家庭医学館 「尿道損傷」の解説
にょうどうそんしょう【尿道損傷 Urethral Injury】
骨盤骨折(こつばんこっせつ)にともなっておこる後部尿道(体内)損傷と、転落などして、かたいものをまたぐようにして股間(こかん)(会陰部(えいんぶ))を強打した際の前部尿道損傷に分けられます。
尿道の解剖学的位置、長さなどから、男性に多くみられる損傷です。
[症状]
尿道からの出血、排尿困難がおもな症状です。

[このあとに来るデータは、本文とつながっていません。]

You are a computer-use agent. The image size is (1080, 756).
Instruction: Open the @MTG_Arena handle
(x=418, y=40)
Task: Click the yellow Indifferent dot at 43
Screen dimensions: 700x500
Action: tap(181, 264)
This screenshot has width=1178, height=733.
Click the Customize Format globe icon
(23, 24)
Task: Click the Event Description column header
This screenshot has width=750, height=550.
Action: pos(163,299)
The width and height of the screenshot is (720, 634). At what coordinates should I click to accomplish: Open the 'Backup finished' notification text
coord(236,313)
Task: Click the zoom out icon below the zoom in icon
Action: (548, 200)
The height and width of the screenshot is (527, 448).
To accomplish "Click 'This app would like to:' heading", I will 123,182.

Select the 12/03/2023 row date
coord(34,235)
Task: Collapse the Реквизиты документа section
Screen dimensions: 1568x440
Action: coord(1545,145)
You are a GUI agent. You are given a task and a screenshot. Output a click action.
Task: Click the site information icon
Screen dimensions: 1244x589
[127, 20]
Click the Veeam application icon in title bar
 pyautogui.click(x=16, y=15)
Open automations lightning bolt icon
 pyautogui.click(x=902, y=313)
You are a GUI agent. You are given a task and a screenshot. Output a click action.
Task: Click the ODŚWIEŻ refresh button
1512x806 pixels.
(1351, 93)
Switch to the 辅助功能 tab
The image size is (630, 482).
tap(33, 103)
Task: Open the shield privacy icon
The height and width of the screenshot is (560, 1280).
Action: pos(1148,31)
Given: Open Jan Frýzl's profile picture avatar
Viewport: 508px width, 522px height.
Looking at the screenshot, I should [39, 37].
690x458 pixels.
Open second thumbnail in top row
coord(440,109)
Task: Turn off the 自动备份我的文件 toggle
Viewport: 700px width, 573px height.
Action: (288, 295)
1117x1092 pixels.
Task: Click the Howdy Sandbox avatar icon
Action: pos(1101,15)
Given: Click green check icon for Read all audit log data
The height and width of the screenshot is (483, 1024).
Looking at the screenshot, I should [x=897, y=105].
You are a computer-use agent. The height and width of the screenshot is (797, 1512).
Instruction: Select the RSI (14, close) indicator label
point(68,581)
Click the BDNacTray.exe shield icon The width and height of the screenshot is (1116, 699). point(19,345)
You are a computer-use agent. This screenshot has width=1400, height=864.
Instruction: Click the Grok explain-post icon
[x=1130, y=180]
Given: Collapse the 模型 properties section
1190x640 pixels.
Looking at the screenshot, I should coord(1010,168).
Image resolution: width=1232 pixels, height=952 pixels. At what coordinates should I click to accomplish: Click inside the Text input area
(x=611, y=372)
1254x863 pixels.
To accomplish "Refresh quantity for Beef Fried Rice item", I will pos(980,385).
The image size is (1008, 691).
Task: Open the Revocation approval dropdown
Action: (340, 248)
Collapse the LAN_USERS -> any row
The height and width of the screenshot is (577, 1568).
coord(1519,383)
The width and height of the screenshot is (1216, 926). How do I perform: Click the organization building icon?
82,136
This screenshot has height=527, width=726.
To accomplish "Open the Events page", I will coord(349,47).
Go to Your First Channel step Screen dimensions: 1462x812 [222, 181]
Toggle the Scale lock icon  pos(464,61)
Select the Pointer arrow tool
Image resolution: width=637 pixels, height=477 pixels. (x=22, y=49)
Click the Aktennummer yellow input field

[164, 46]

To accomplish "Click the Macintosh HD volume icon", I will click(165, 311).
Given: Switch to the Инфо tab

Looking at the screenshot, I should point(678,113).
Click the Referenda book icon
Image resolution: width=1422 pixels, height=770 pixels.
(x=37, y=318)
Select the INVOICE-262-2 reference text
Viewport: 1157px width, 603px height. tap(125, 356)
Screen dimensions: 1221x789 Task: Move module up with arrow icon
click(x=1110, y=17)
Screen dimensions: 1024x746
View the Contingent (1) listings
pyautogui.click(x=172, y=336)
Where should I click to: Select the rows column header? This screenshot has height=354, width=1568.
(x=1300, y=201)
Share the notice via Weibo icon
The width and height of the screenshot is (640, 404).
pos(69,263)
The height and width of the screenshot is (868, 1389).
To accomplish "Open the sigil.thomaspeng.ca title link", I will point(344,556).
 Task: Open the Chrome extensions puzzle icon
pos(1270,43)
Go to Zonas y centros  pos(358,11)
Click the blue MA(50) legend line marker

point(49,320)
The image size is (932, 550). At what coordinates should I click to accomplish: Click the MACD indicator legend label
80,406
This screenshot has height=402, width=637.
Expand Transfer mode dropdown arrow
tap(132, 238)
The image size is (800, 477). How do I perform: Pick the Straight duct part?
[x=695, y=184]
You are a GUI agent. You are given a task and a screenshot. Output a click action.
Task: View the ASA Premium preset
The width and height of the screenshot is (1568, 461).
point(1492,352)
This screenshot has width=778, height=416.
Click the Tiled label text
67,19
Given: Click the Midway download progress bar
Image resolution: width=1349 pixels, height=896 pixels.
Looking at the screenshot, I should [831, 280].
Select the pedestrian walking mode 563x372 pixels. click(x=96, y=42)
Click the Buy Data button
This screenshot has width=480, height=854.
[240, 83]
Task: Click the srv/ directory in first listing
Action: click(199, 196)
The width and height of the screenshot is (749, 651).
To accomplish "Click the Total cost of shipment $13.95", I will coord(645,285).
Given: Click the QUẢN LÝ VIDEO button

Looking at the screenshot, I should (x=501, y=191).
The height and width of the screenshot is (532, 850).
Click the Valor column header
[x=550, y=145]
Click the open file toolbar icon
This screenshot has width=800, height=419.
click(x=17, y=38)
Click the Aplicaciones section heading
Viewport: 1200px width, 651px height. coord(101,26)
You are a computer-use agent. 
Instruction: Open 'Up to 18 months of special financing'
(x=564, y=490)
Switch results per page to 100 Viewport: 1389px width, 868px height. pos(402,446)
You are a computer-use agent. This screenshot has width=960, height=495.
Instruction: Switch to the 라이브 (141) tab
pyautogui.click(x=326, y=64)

骨盤骨折にともなって尿道が断裂(完全断裂)してしまうと、尿がまったく出ない尿閉(にょうへい)という状態になります。
また、会陰部の打撲(だぼく)による尿道損傷では、会陰部から陰嚢(いんのう)にかけての広い範囲にわたって皮下血腫(ひかけっしゅ)(皮膚の下にできた内出血による血のかたまり)がみられます。
[検査と診断]
単純X線撮影で骨盤骨折の有無を確認してから、尿道に造影剤を注入してX線撮影し、損傷部位と程度を確かめます。
[治療]
軽い損傷なら、安静と抗生物質の服用だけでようすをみることもありますが、多くの場合、尿道にカテーテルを2~3週間入れたまま導尿して、尿道を保護します。
損傷の程度がひどい場合は、カテーテルが挿入できないので、当初は体外に尿を導くため膀胱瘻(ぼうこうろう)をつくり、時期を待って尿道の再建手術が行なわれます。また、治癒(ちゆ)した尿道の傷が盛り上がったりして尿道狭窄(にょうどうきょうさく)がおこりやすく、その場合は尿道拡張が必要になります。